- _EXERCISE OBJECTIVE_: Every line from the line containing "Screen dimensions: 933x478" through the end of the data is to be reproduced exactly, excluding pictures.

- _LISTED ENTRIES_:
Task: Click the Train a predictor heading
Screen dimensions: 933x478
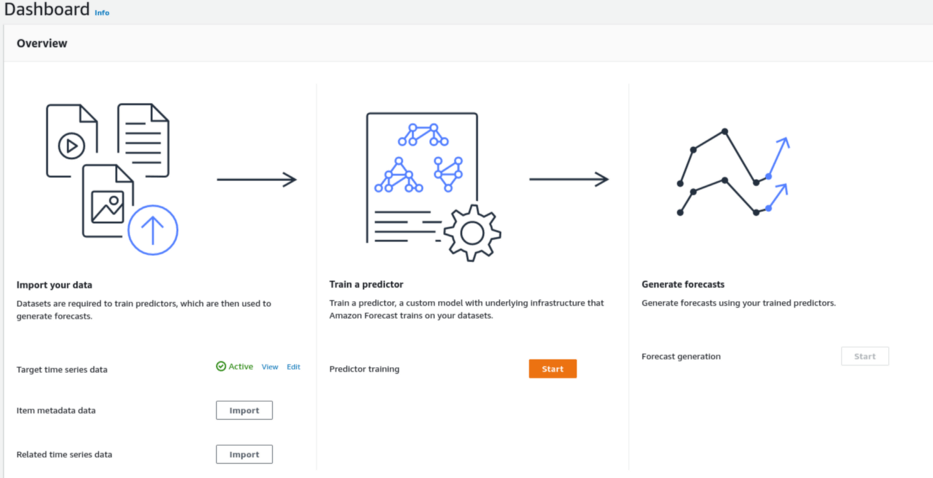Action: click(366, 284)
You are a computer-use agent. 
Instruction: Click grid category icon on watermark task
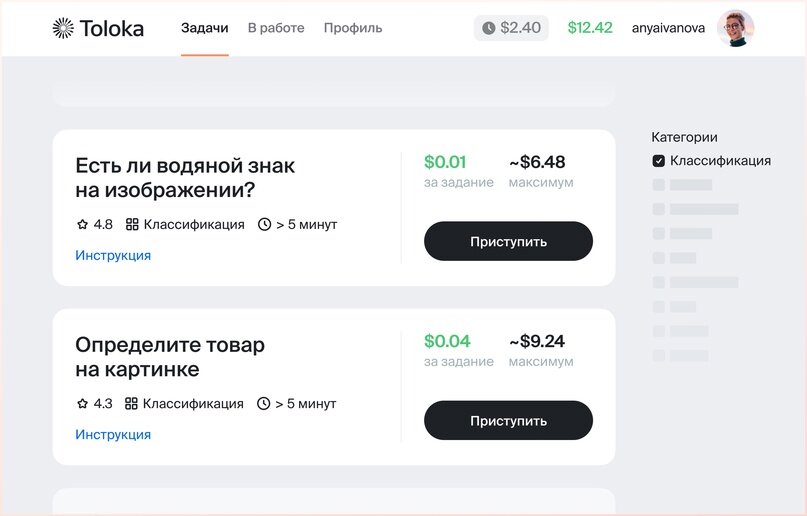[x=132, y=225]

- _RESPONSE_:
Screen dimensions: 933x478
Action: click(366, 284)
You are a computer-use agent. 
Instruction: Click grid category icon on watermark task
[x=132, y=225]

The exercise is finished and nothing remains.